This week we celebrate Epiphany. Well, the church does. I must admit that by this point in the holidays I am usually relaxing fairly seriously and have rarely, if ever, made it to a church service. So I had to look this up to figure out what Epiphany actually is. I had some vague notion of it having to do with the wise men arriving, or us all coming to some understanding of what this Christ child was, but that’s about the extent of my knowledge. I’m not way far off as it is traditionally the festival that celebrates the moment when it is revealed that Christ is God born as a human being, and this revelation is made to the three Magi.
Not surprisingly, I didn’t receive any requests for a favourite hymn that matches with this day. There are not very many of them to begin with, and I suspect it isn’t a high point in the liturgical year for most of us. And yet, it is a fairly spectacular concept – the merging of the Divine with humanity. As I thought about it, I wondered if it shouldn’t be more important to me. The idea that as a human I am worthy of this deep connection with God; that I am, in a sense, part of this spiritual union, is powerful. Once again it speaks to our intrinsic value.

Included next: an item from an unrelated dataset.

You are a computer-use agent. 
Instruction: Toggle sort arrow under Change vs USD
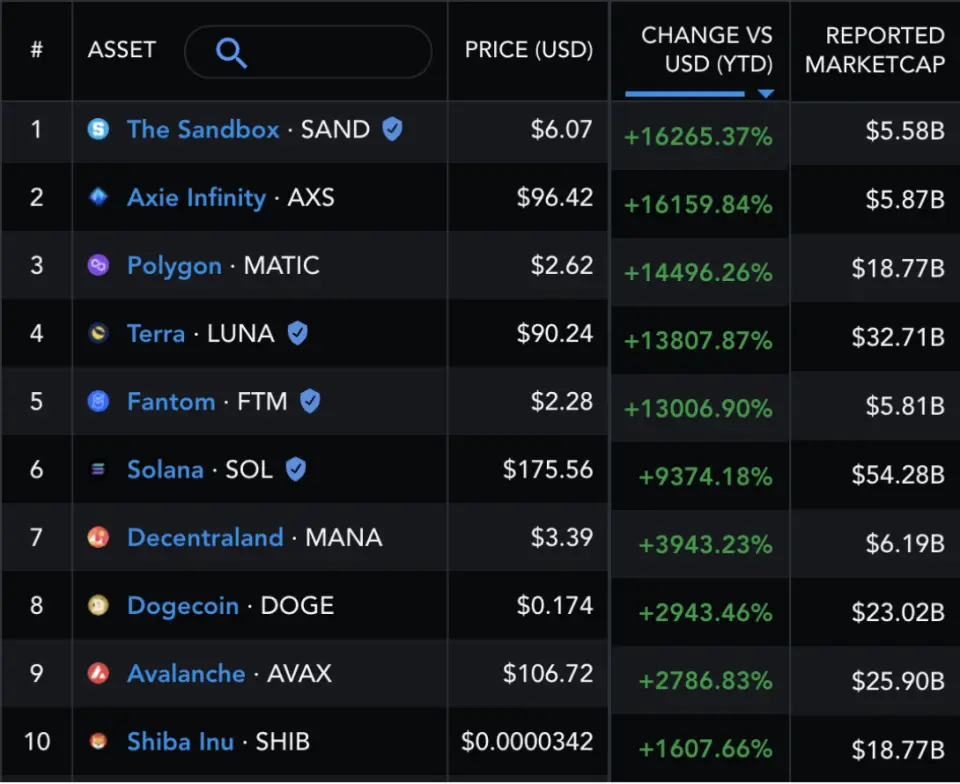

The hymn for today is a beautiful tune from the mid 1700s, with text written by John S. B. Monsell around 1863. The words that struck me most were these:
Fear not to enter his courts in the slenderness
of the poor wealth thou wouldst reckon as thine;
truth in its beauty, and love in its tenderness,
these are the offerings to lay on His shrine.
These, though we bring them in trembling and fearfulness,
he will accept for the Name that is dear;
mornings of joy give for evenings of tearfulness,
trust for our trembling, and hope for our fear.
We live in a world where what is valued revolves heavily around success, fame, money, appearances and possessions. There seems to be a very short list of gifts and talents that are deemed worthy of celebration, or even acceptance. But these words remind me that it is truth and love that are welcome. In moments of discouragement and perceived failure, these remain – even if brought forward with fear and trembling. When thinking about this moment of epiphany, of this discovery that we are worthy of being connected to the Divine, the gifts to be offered are within us. We need not acquire them, we need not even be confident as we give them. To me this is so hopeful; sacred and shared by us all. The union of our humanness and divinity and the beauty of holiness.